Opinión

Hacer memes no es hacer política




Si bien a lo largo de la historia el humor ha sido una herramienta para llevar un mensaje político a la sociedad, en los últimos años este fue mutando, perdiendo su esencia y su valor. De este modo, podemos observar sobre todo en las redes sociales, como se vino abajo la creatividad, la profundidad y hasta la manera de confeccionar las críticas hacia el poder y los poderosos. Con los llamados “memes” que surgen de manera inmediata – y me atrevo a decir apresurada -, la risa puede que siga presente, no así su cualidad de enjuiciar a quien corresponda.

Para encontrar el surgimiento del humor político gráfico debemos situarnos en París, tras la Revolución Francesa el escenario en el que comienza y evoluciona el éste como comentario crítico al poder político dentro del marco de la actividad periodística. La figura emblemática de Charles Philipon, uno de los primeros caricaturistas políticos profesionales y la fundación del periódico satírico semanal La Caricature en 1830 son referidos como los hitos que marcaron la trayectoria del humor gráfico en la prensa, entre otros, por Natalia Meléndez Malavé (2008) y Robert Justin Goldstein (1989).

Philipon dibujó para La Caricature una caricatura satírica contra el rey Luis Felipe por la que tuvo que ser encarcelado. Daumier corrió igual suerte justamente con una caricatura con el mismo objetivo, el rey Luis Felipe. Y no fueron casos atípicos.

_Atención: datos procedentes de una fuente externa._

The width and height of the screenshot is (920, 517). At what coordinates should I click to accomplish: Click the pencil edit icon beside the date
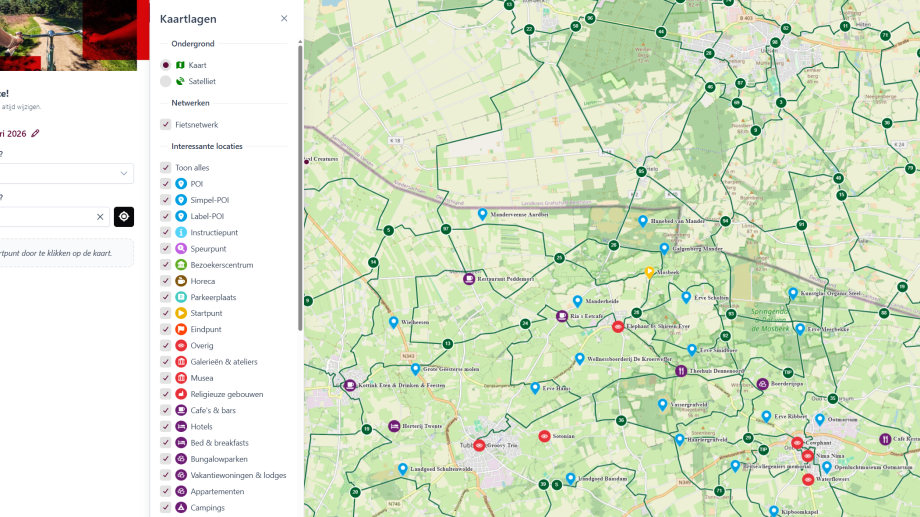tap(35, 133)
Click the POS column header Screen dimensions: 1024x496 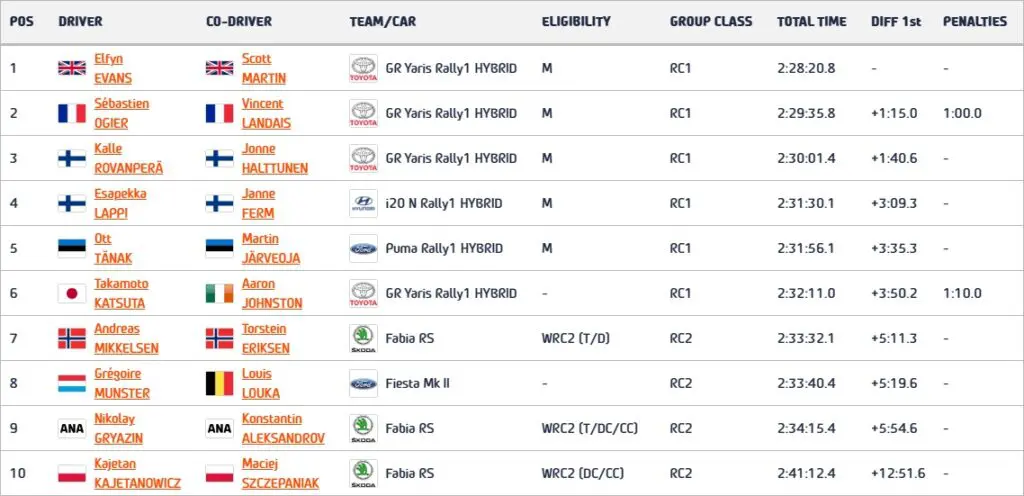(x=22, y=22)
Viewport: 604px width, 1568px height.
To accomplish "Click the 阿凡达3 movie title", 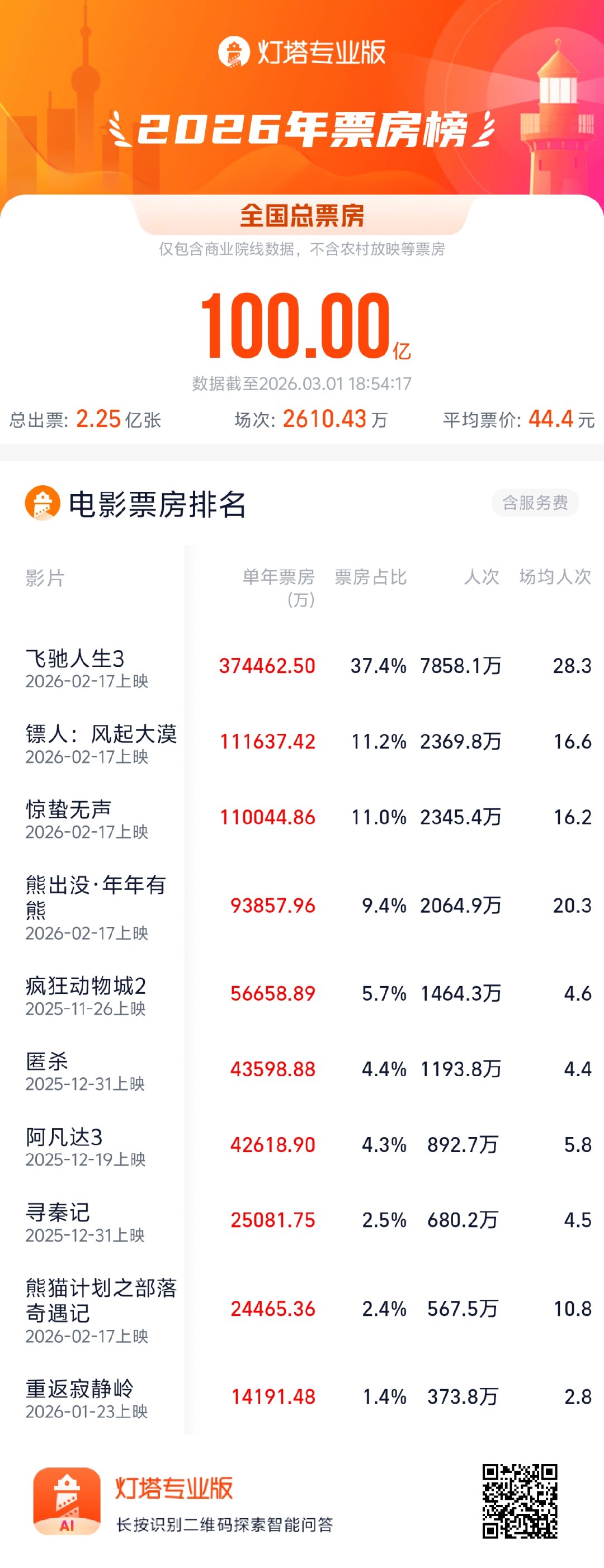I will coord(64,1137).
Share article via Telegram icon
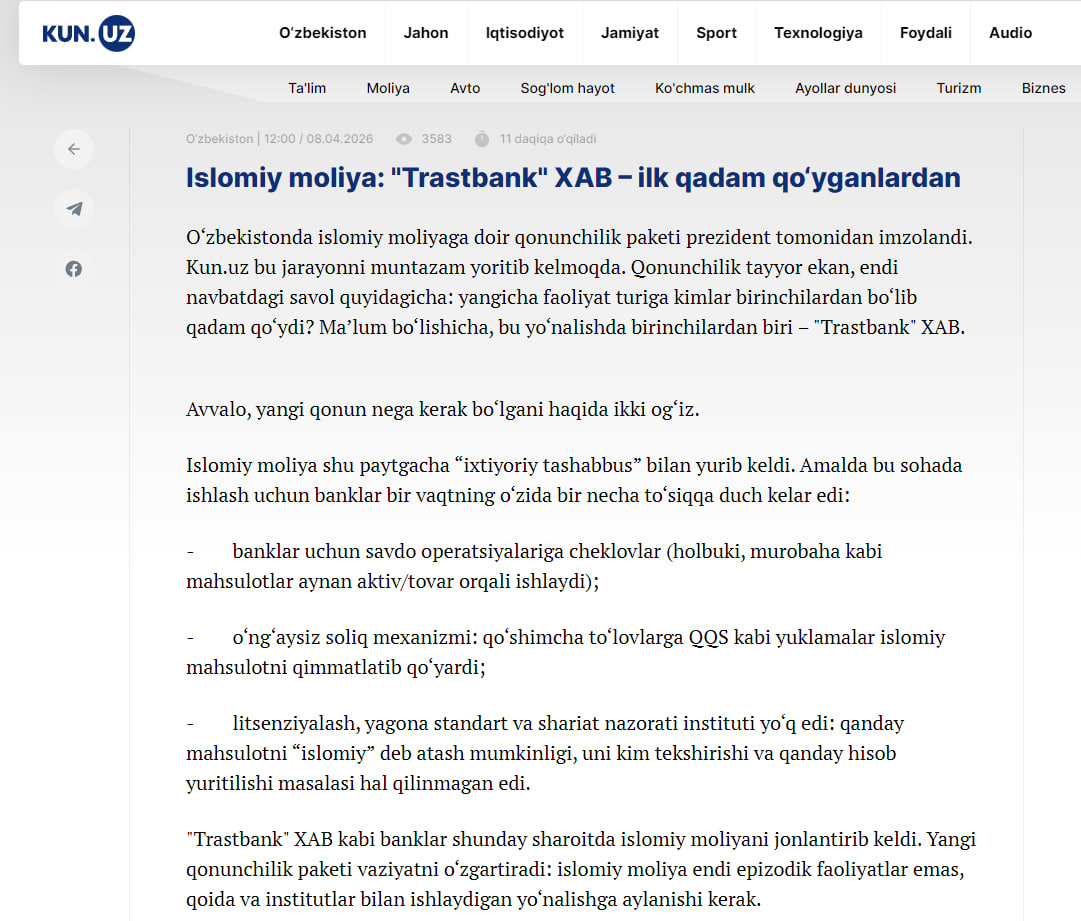Screen dimensions: 1081x921 click(74, 209)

Desde sus orígenes el humor político en la prensa está en estrecha relación con la cuestión de la libertad de expresión y de su falta, es decir, la censura o incluso la represión definitiva de la actividad periodística.

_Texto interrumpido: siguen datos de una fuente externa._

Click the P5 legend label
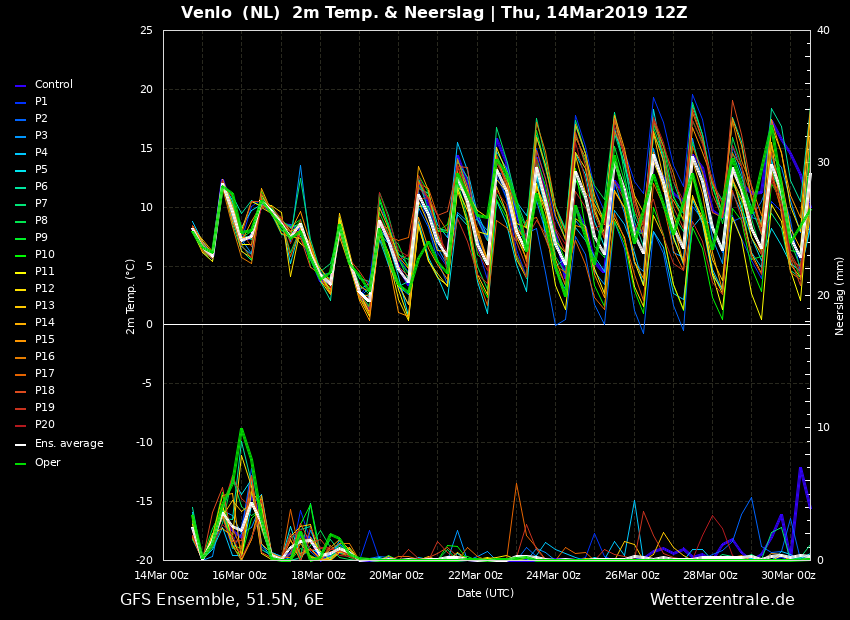Screen dimensions: 850x620 [x=41, y=170]
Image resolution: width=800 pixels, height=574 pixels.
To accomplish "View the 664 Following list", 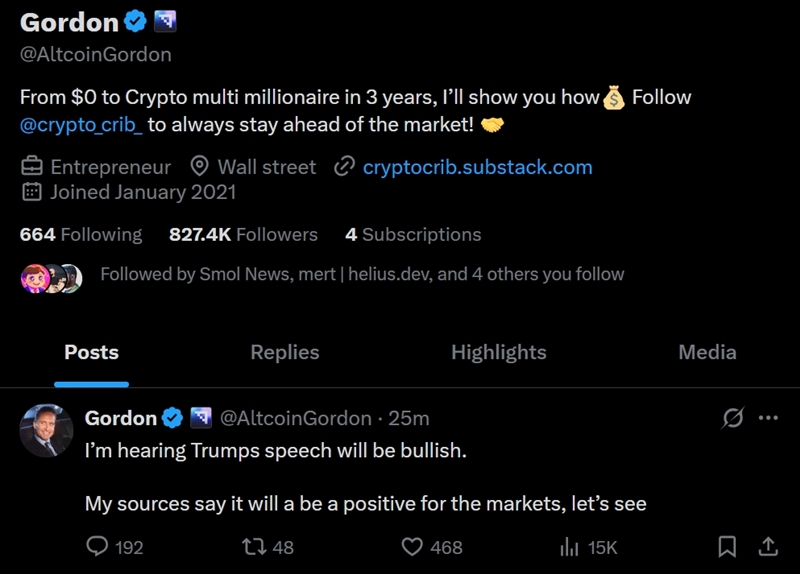I will (81, 235).
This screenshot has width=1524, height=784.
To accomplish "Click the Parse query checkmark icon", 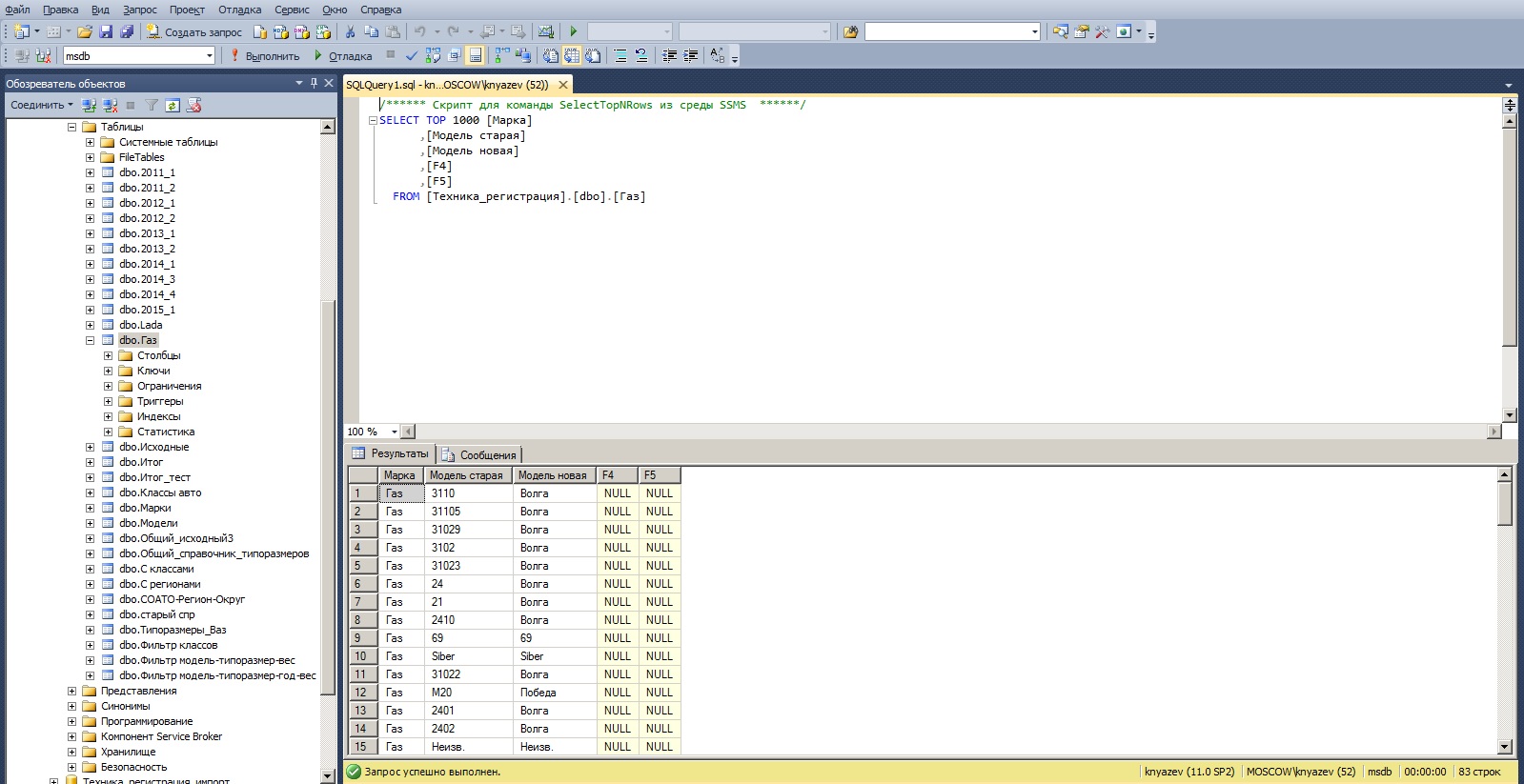I will click(x=412, y=56).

Un principio fundamental del humor político tal y como este empezó a configurarse en su primera manifestación en Occidente era que las flechas críticas de los autores deberían ser dirigidas exclusivamente a los poderosos y nunca al pueblo. He aquí el primer punto donde vemos un retroceso, una involución del humor político que se expresa en las redes sociales, donde los proyectiles no solo van dirigidos a los poderosos, sino también al sector de la sociedad que piensa distinto, dividiendo a la población en lugar de unirla para vencer a “los de arriba.

En algún momento, para citar un ejemplo más cercano, Luis Landriscina escribió “Caudillo el hombre” donde a través del humor y la burla a los personajes propios del ambiente, realiza una inteligente crítica al sistema político, a los caudillos y a los mecanismos usados ante los opositores al poder de turno. Si bien se trata de una obra hablada por el humorista argentino, sabemos que éste se destacó por la facilidad de graficar con sus palabras cada imágen que proponía y nos permite hacer mención más allá de hablar en la nota del humor gráfico.

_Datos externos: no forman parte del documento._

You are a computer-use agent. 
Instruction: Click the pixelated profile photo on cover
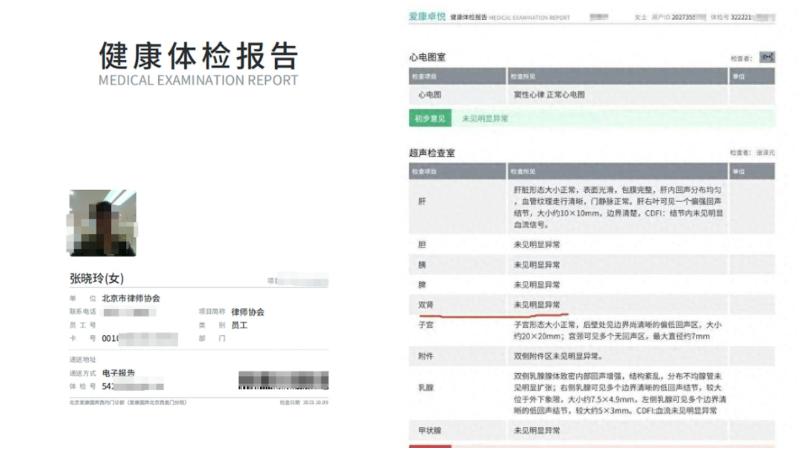coord(101,222)
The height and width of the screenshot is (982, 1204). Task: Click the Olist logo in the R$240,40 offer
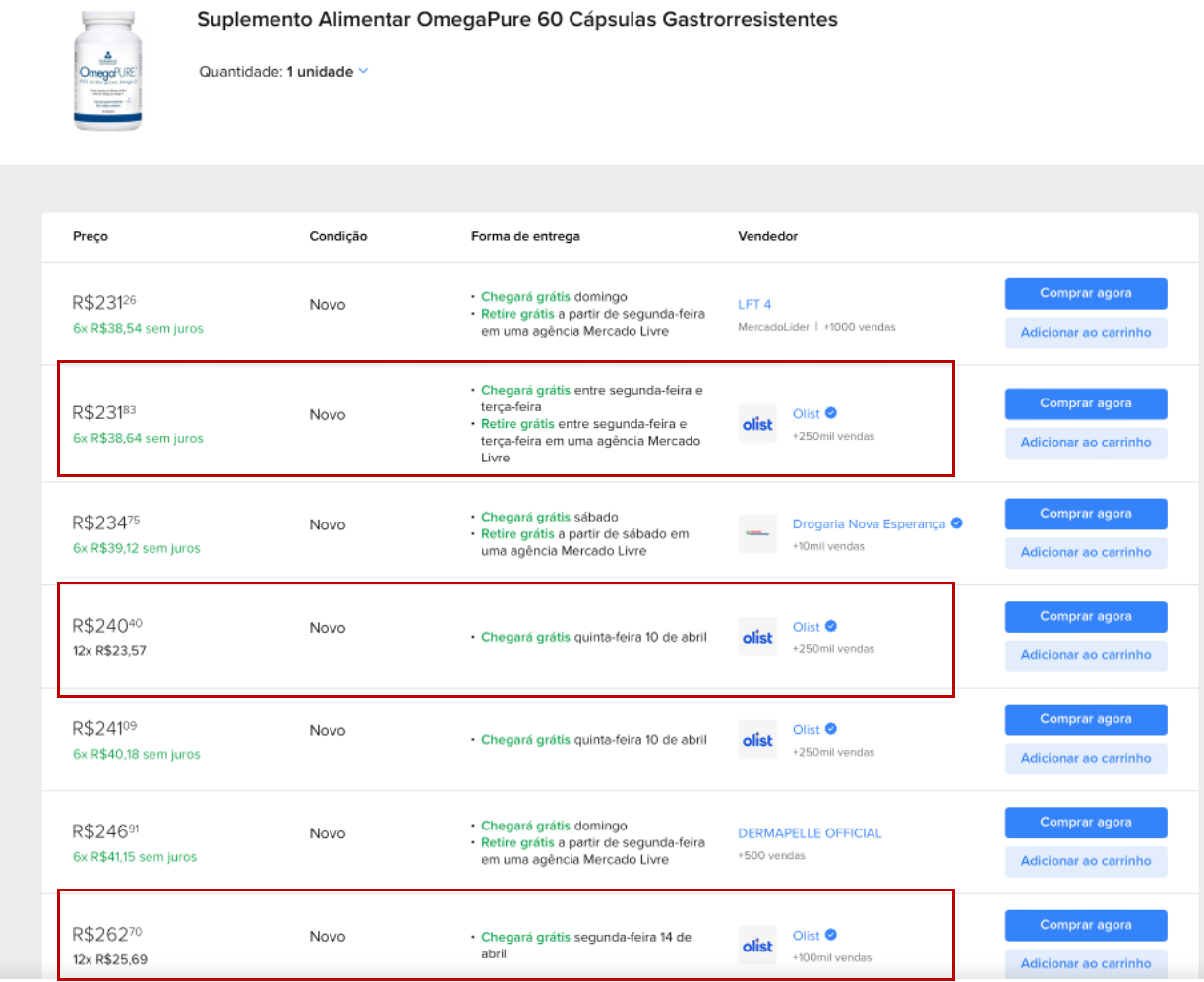tap(757, 637)
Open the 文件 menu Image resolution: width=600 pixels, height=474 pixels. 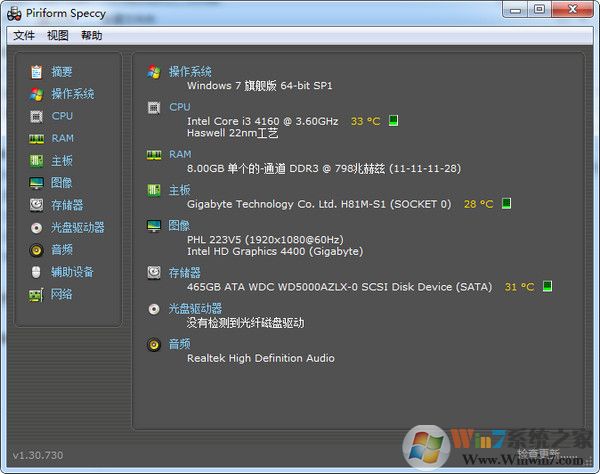(x=24, y=35)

Marjolein’t Hart (2007) considera el humor político como un discurso emancipatorio y reivindicativo que va de la mano de los movimientos sociales de resistencia ante las autoridades políticas y económicas establecidas. Para Hart este tipo de discurso humorístico es una de las armas que poseen los débiles para subvertir los valores del discurso hegemónico y para defender los derechos y las libertades sociales. Lejos de contradecir a la investigadora holandesa, notamos que en la actualidad esta arma es utilizada de manera errónea, con conceptos vacuos que en lugar de con su misión esencial, pareciera satisfacer sólo la necesidad de lo inmediato que se consume y se descarta, de manera superficial.

Vemos en la mayoría de los medios nacionales titulares que mencionan un suceso político o social importante, seguido por la frase “Estallaron los memes en las redes sociales”. Podemos verlo con cuestiones referidas al refuerzo al cepo que tiene el dólar en nuestro país.

También en el diario La Nación.

Y hasta referidos a la pandemia que estamos viviendo.

De este modo, el humor político pierde la fuerza que supo tener. Aquel que fue capaz de ridiculizar a los más poderosos hoy pasa desapercibido, ese mecanismo que unió sociedades padecientes de personajes violentos y supo fortalecer a los más débiles, en la actualidad produce divisiones que fatigan las relaciones entre pares, que buscan cada vez más los opuestos, se pelean entre sí mientras los de “arriba” siguen aumentando su dominio. Hacer memes no es hacer humor político.